### Goal of the exercise
Edit the rows below by replacing the word "Task" with "Instruction" and leaving everything else unchanged. Leave the pictures out of your answer.

Pointing rows for screenshots and pages
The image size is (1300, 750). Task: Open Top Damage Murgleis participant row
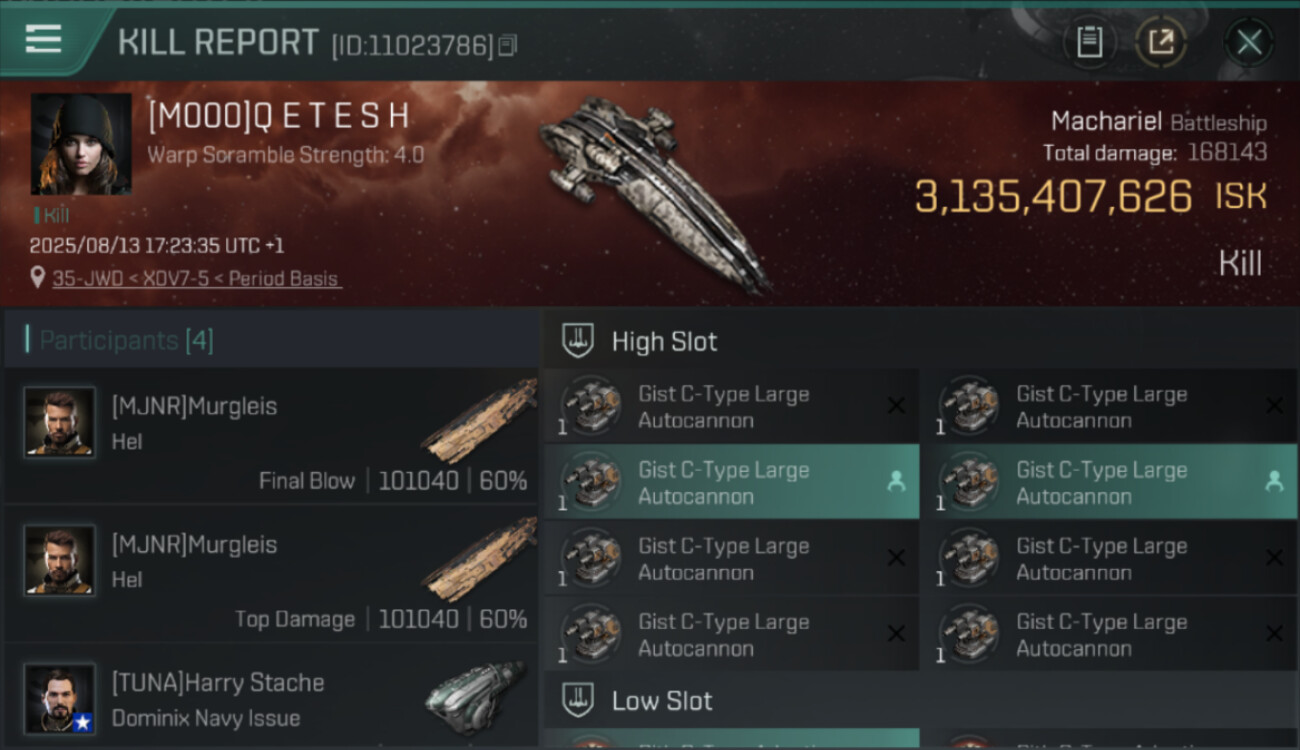tap(270, 574)
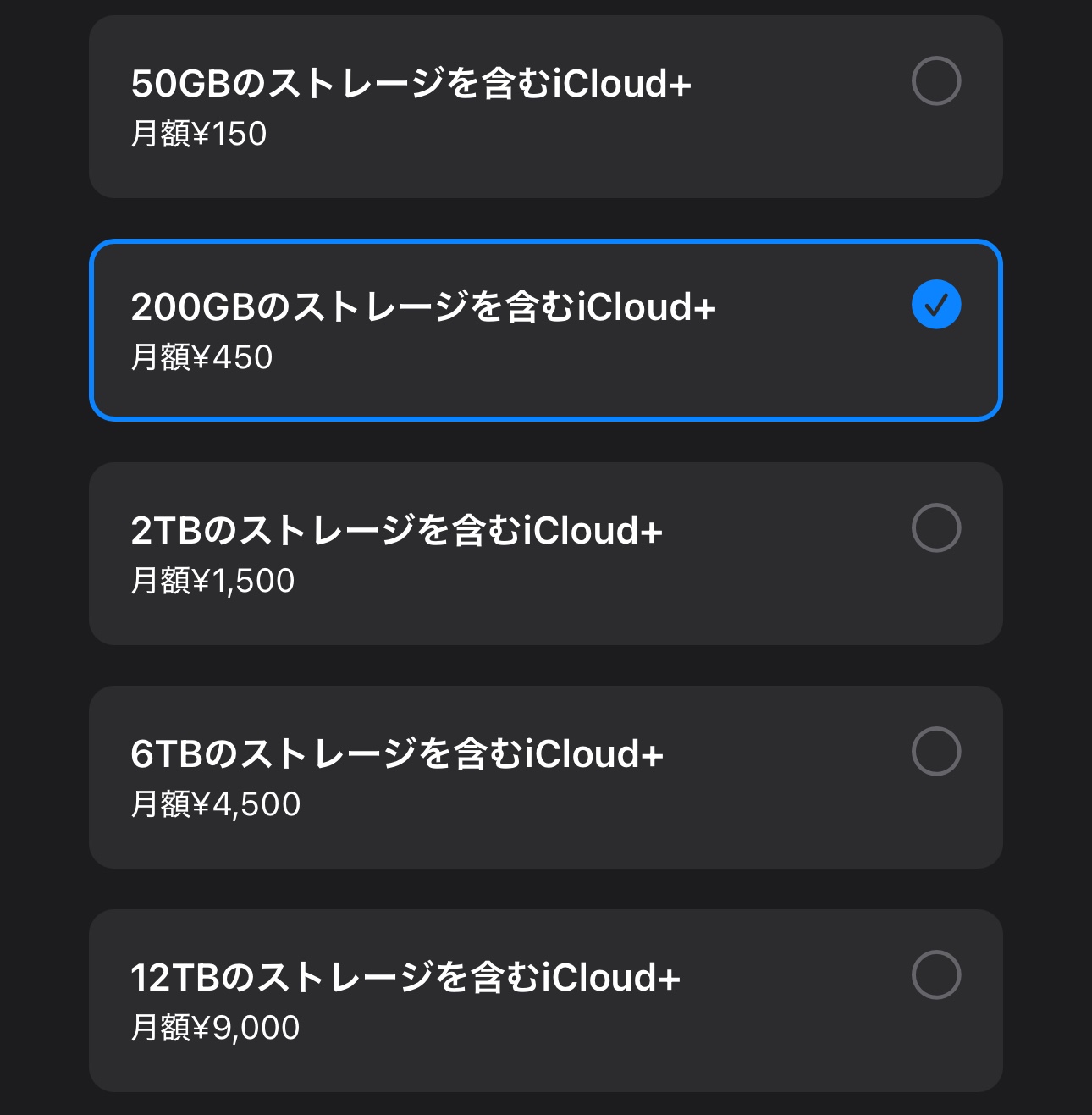Click the 月額¥1,500 price label
Viewport: 1092px width, 1115px height.
213,581
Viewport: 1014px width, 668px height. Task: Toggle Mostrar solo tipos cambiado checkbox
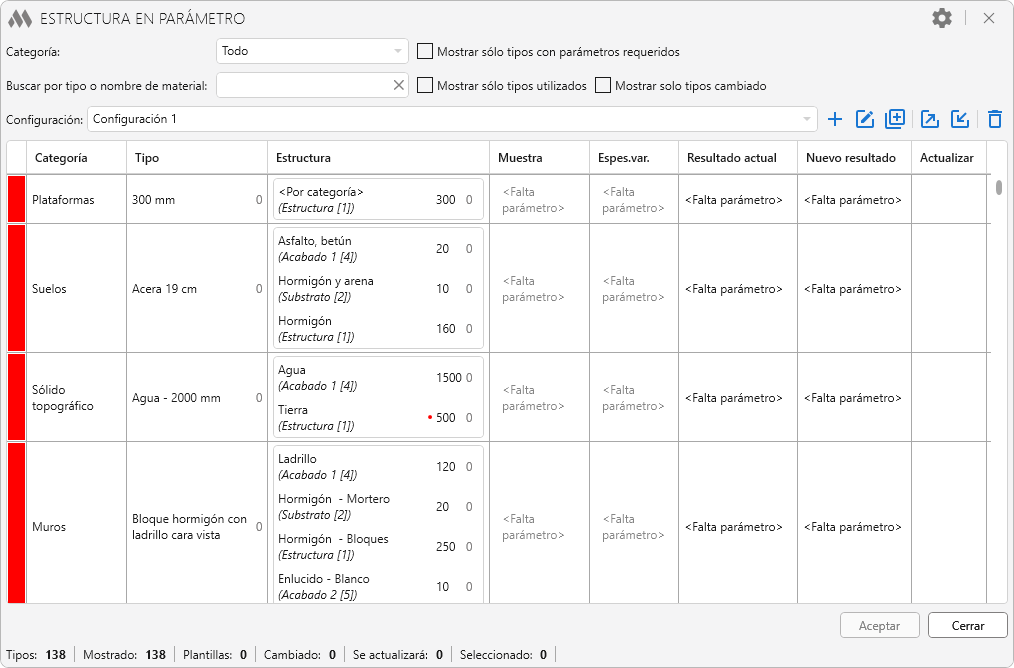pos(603,86)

### Answer below
The image size is (1300, 750). Instruction: Open Top Damage Murgleis participant row
tap(270, 574)
Click the 月額¥1,500 price label
Viewport: 1092px width, 1115px height.
213,581
Viewport: 1014px width, 668px height. Instruction: Toggle Mostrar solo tipos cambiado checkbox
pos(603,86)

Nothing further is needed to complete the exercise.